Opdrachten:
**a.** Beantwoord deze vragen over het rapport over hydrologische extremen in België:
(i) Uit welke maand en welk jaar dateert het rapport?
(ii) Bij welke instelling werkt promotor Emmanuel Roulin?
(iii) Welke projectcode staat bij het rapport vermeld?
**b.** Pak het rapport over hydrologische extremen langs Belgische rivieren en rioleringsstelsels op waar het ophoudt, en schrijf het verder.

Document:
+++++

SCIENCE FOR A SUSTAINABLE DEVELOPMENT (SSD)
Climate FINAL REPORT PHASE I
CLIMATE CHANGE IMPACT ON HYDROLOGICAL EXTREMES ALONG RIVERS AND URBAN DRAINAGE SYSTEMS IN BELGIUM «CCI-HYDR»
SD/CP/03A Promotors Patrick Willems Katholieke Universiteit Leuven (K.U.Leuven) Faculty of Engineering Department of Civil Engineering Hydraulics Section Kasteelpark Arenberg 40 B-3001 Heverlee (Leuven) Tel: +32 (0)16 321658 Fax: +32 (0)16 321989
[email protected] www.kuleuven.be/hydr Emmanuel Roulin Royal Meteorological Institute of Belgium (RMI) Meteorological Research and Development Department Risk Analysis and Sustainable Development Section Authors Victor Ntegeka, Patrick Willems (KULeuven) Pierre Baguis, Emmanuel Roulin (RMI) April 2008
Project SD/CP/03A - Climate change impact on hydrological extremes along rivers and urban drainage systems in Belgium «CCI-HYDR»

+++++

(Gegevensoverzicht)
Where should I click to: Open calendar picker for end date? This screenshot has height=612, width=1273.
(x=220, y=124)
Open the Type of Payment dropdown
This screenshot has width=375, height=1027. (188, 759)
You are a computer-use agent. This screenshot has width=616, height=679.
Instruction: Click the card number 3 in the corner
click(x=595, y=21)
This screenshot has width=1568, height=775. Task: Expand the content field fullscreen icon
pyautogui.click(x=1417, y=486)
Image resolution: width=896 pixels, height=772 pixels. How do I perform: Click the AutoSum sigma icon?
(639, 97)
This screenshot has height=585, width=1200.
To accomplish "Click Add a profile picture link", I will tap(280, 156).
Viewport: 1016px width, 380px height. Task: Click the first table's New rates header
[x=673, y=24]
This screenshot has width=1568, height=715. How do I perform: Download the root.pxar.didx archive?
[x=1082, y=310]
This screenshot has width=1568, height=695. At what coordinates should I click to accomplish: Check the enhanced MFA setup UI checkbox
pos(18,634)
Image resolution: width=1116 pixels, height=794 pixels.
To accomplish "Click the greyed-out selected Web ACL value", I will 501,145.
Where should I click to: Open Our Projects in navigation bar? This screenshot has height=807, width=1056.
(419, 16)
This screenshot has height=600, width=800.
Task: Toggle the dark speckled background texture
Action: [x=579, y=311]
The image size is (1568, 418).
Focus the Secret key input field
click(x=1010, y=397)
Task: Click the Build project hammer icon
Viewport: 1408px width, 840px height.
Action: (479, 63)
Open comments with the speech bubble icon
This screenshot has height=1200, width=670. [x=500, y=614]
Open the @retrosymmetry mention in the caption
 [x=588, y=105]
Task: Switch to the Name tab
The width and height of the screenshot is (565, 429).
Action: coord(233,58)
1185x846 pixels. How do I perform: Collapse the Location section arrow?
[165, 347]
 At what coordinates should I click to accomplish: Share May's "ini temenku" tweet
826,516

+++++

Antwoorden op volgorde:
**a.**
(i) April 2008.
(ii) Het Royal Meteorological Institute of Belgium (RMI).
(iii) SD/CP/03A.

**b.**
Samenvatting Projectbeschrijving Het CCI-HYDR onderzoeksproject wordt gefinancierd door Federaal Wetenschapsbeleid via het onderzoeksprogramma “Science for a Sustainable Development (SSD)”. De hoofdtaak van het project is het onderzoek naar de impact van de regionale klimaatverandering op hydrologische extremen langs waterlopen en rioleringen in België. Het onderzoek was voornamelijk gebaseerd op de simulatieresultaten van regionale klimaatmodellen met hoge resolutie, zoals die in het Europese PRUDENCE-onderzoeksproject werden bekomen. Ze werden uitgebreid met de simulatieresultaten met mondiale klimaatmodellen gebruikt voor het Fourth Assessment Report (AR4) van de United Nations Intergovernmental Panel on Climate Change (IPCC). Bij de opmaak van deze modellen en het uitvoeren van de simulaties zijn een groot aantal onderzoekscentra en klimaatexperts betrokken wat het vertrouwen in de resultaten verhoogt. Het CCI-HYDR project bestaat uit een samenwerking van meteorologen, hydrologen en waterbouwkundige ingenieurs van de Afdeling Hydraulica van de K.U.Leuven en het Koninklijk Meteorologisch Instituut van België (KMI). Bovendien werd een samenwerking opgezet met het ADAPT project, ook gefinancierd door hetzelfde SSD programma van Federaal Wetenschapsbeleid, om de ruimere maatschappelijke implicaties van de hydrologische impactresultaten van het CCIHYDR project op de socio-economie en de ecologie te analyseren.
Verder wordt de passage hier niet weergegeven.